Pertempuran antara angkatan laut Vietnam dan China tak terelakkan dan berlangsung 30 hari setelah insiden pendudukan oleh China. Dalam versi Vietnam, kapal- kapalnya diserang kapal-kapal perang China. Vietnam menenggelamkan tiga kapal, 64 prajuritnya gugur, 11 orang luka-luka, sembilan orang ditahan dan dibawa ke Gungdong, China.

Untuk mengenang peristiwa berdarah itu, di Pagoda Phuoc Long Ward Svaypao, kota Battambang, Provinsi Battambang, Kamboja telah menyelenggarakan upacara dan doa bersama bagi para nelayan Vietnam, dan martir yang secara heroik berkorban demi melindungi kedaulatan dan pulau-pulau itu pada 12 Maret. Biksu Thich Minh Thang dari pagoda Binh An Xuan Quang di distrik Kandieng, Provinsi Pursat, Kamboja memimpin upacara tersebut.

Di sini, sebelum doa bersama, seorang pejabat dari Konsulat Jenderal Vietnam di Battambang, memberikan kata sambutan, menyinggung arti pentingnya upacara itu, mengenang kembali jasa-jasa para nelayan Vietnam yang gugur di laut demi membela kedaulatan negerinya.
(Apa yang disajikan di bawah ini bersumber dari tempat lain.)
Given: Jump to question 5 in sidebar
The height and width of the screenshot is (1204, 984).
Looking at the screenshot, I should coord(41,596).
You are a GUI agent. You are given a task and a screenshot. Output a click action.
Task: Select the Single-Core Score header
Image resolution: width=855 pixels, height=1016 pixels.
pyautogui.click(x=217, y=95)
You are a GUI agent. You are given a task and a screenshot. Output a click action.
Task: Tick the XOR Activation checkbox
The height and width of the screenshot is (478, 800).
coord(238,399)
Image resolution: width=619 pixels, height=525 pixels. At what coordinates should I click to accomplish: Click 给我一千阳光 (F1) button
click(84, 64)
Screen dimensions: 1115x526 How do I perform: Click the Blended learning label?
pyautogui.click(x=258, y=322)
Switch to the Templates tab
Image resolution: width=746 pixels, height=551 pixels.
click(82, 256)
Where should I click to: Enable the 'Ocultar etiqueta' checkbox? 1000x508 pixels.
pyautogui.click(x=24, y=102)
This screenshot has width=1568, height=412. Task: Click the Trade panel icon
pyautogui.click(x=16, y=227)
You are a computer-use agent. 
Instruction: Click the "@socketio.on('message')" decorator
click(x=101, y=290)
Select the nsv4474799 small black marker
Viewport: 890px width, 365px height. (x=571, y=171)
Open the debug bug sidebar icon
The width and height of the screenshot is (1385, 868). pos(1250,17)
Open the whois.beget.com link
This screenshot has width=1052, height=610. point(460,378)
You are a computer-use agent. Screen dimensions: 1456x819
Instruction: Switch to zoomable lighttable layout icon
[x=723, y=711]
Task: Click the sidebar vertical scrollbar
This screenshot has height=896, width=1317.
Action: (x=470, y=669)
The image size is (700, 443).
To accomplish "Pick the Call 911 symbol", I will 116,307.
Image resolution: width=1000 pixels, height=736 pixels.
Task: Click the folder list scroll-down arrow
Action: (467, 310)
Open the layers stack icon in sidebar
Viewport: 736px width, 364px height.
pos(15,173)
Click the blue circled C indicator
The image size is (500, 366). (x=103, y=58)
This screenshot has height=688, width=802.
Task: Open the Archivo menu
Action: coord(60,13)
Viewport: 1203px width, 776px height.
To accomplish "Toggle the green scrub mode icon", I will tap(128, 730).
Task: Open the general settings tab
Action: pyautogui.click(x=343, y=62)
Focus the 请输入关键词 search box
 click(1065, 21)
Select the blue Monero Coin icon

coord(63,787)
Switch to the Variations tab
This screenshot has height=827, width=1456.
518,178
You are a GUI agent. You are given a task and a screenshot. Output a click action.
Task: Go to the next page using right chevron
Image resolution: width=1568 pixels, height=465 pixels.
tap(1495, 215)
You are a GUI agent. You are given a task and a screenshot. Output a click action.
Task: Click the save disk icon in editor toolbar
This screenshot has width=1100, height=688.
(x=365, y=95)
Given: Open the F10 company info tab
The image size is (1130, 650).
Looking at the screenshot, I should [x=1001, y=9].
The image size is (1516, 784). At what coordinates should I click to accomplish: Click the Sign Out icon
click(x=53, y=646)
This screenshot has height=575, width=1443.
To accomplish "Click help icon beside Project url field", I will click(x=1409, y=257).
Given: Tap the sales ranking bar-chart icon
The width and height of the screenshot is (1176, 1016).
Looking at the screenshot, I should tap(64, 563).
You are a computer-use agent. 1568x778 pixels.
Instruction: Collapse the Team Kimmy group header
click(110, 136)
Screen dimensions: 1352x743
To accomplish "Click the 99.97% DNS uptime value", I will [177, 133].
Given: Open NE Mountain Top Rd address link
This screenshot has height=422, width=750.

Anak-anak Vietnam di Kamboja selalu mendoakan tanah air mereka yang kedaulatan nasionalnya sedang terancam.

Indonesia dan Vietnam yang merupakan dua negara anggota ASEAN dapat menjadi contoh pelajaran berharga bagi negara-negara lain khususnya yang berada di Asia-Pasifik bahwa kedua negara ini memerlukan waktu selama 30 tahun untuk menyelesaikan perbatasan wilayah lautnya dan sebagai bukti turut mempromosikan perdamaian dan keamanan regional.